■ **TEXT BLOCK**

================================

Steven Neal Wagner was born in Brooklyn, New York but was raised in the San Fernando Valley region of Los Angeles. "My mother had me take guitar lessons when I was about eight years old but I didn't know why. A couple of Tuesday afternoons in a row some fella who looked like Mac Davis showed up in the living room and me and my brother would pass my Mom's too-big-for-an-eight-year-old guitar back and forth, trying to do what 'Mac' showed us. I was clueless."

About four years later, Wagner made his own decision to take guitar lessons. "One day at school, the teacher passed out these little catalogs of after school programs. Among them was a guitar class. For some reason, with no forethought, I really wanted to learn to play. I went for eight weeks and I was on my way. I started writing songs almost before I could change chords properly." Wagner spent most of his after school hours playing and practicing, listening to records and learning to play songs by ear.

From his school days through the next decade he played in local bands, sometimes as leader, sometimes as sideman (on guitar, bass or drums). "Lots and lots of sound checks, gigs and load-outs; frat parties, backyard parties and many of the local clubs of the day. I gained a lot of stage time in those years. I must have been in a dozen or more bands, including a Blondie-ish band in which I played a pink bass guitar they lent me. I wish I had a photo of that."

================================

■ **EXTRACTED ENTRIES**
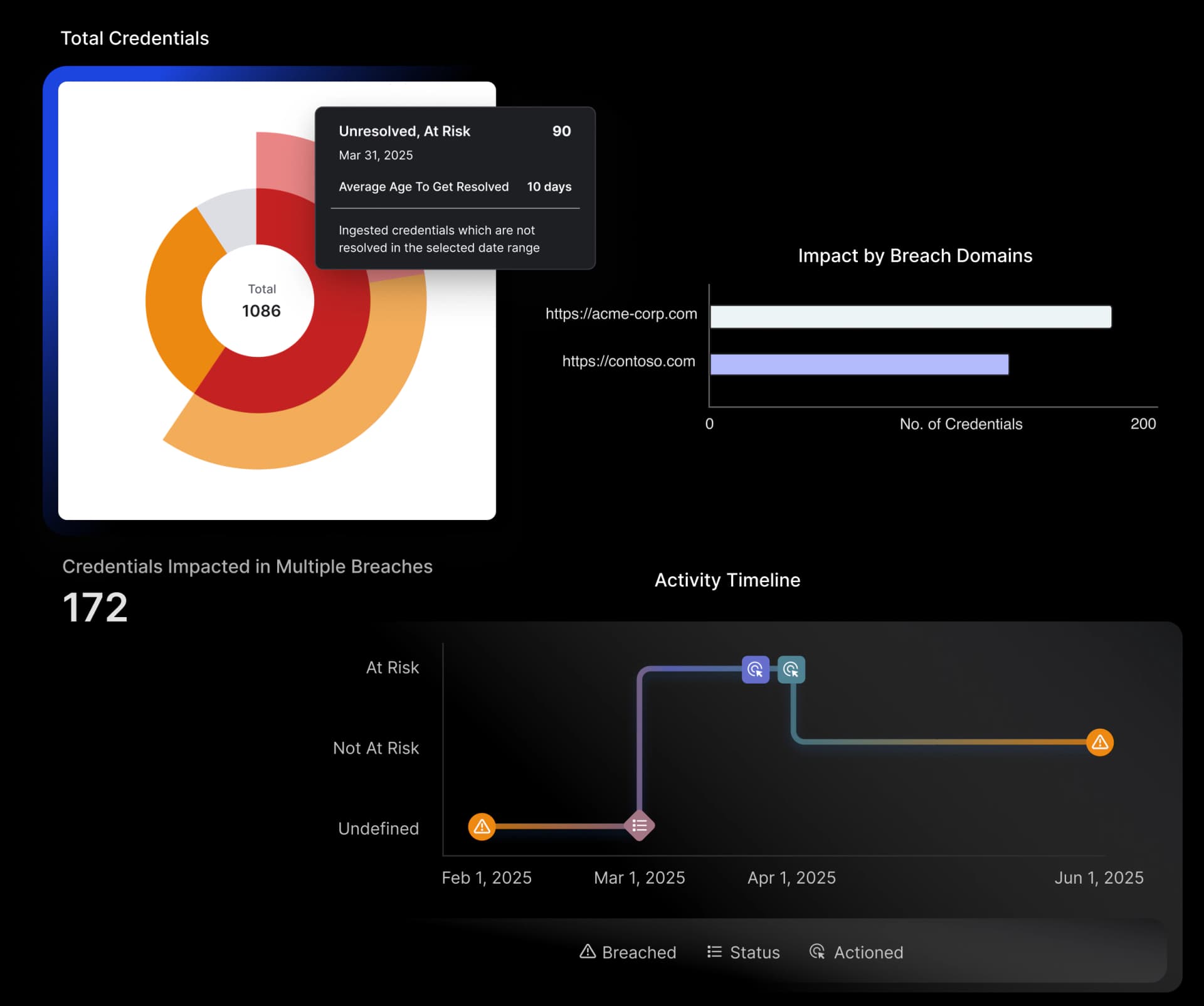Screen dimensions: 1204x1006
Task: Toggle the Breached series in the timeline legend
Action: coord(628,952)
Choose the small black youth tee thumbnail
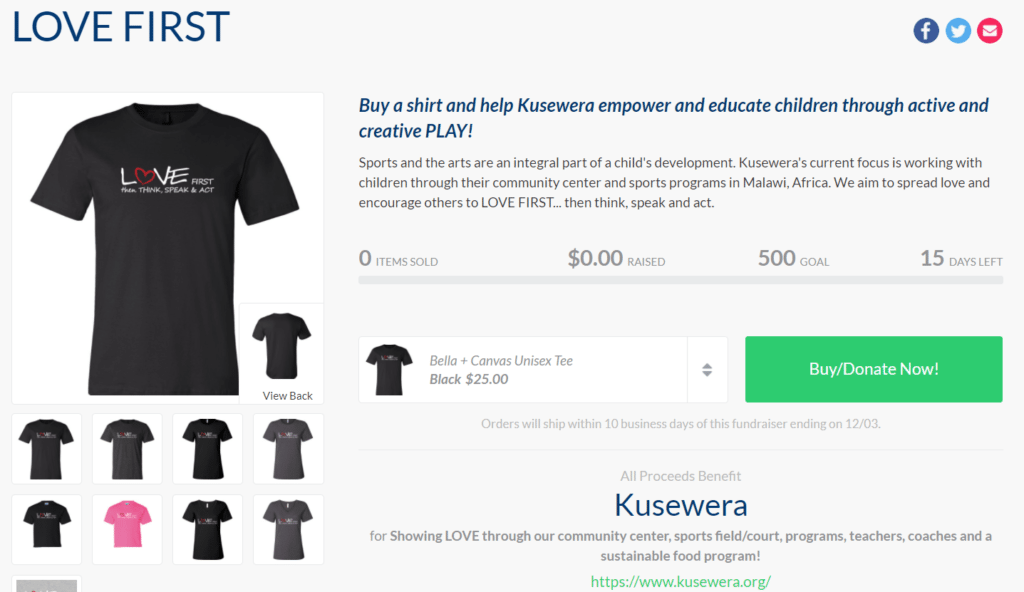 point(46,529)
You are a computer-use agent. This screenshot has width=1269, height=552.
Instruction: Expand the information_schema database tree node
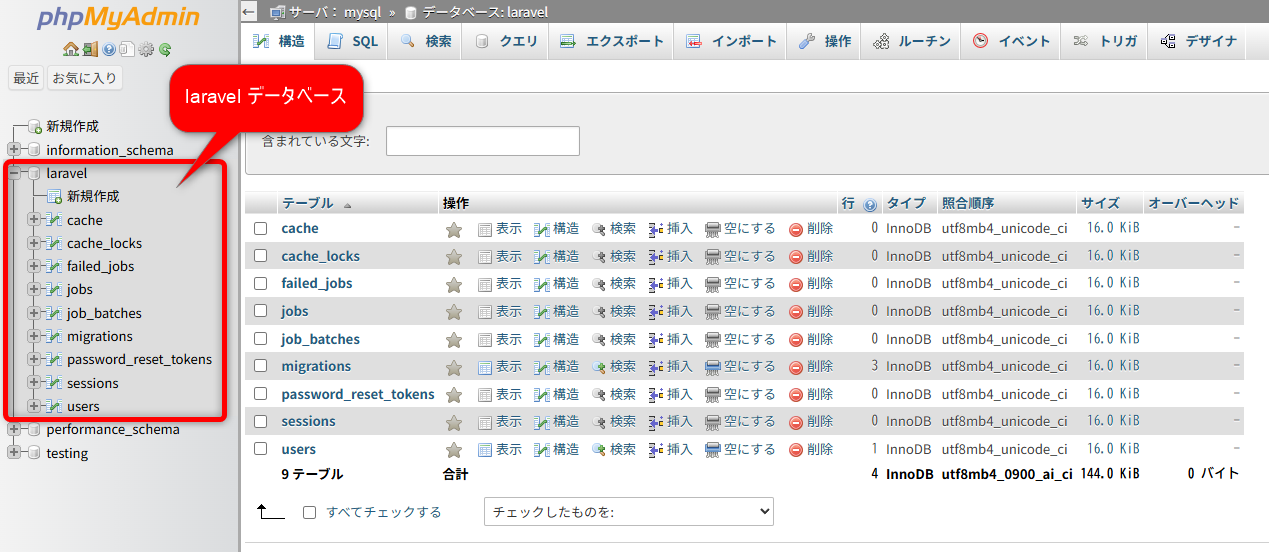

================================

■ **WORK INSTRUCTIONS**
- 1) Answer these questions from the biography of Steven Neal Wagner:
(a) In what region of Los Angeles was Wagner raised?
(b) For how many weeks did he attend the after-school guitar class?
(c) What color was the bass guitar he played in the Blondie-ish band?
- 2) Continue the biography of Steven Neal Wagner from the point where it ends.

■ **ANSWERS TO THE EXERCISES**
- 1)
(a) The San Fernando Valley
(b) Eight weeks
(c) Pink

- 2)
Despite all the activity however, he was "...going nowhere at dangerously high speeds. Lots of gigs and lots of recording but very little vision or direction. Playing in a band has the potential reward of the 'high' you experience in exchanging energy with the other players and audience but that is a very small part of the band experience. There's personalities and drama and other complications I'd grown weary of after ten years."

It was not long after that he decided to "go solo," stepping up to the mic with nothing but a guitar, his songs and little else, getting his feet wet playing open mics from Canoga Park to Santa Monica several nights a week for months, then started doing regular solo shows at venues like (the long gone) Mama Pajama, Cobalt Cafe, Genghis Cantina, the Cock and Bull, Grafitti, Common Ground "and places whose names I don't even recall anymore."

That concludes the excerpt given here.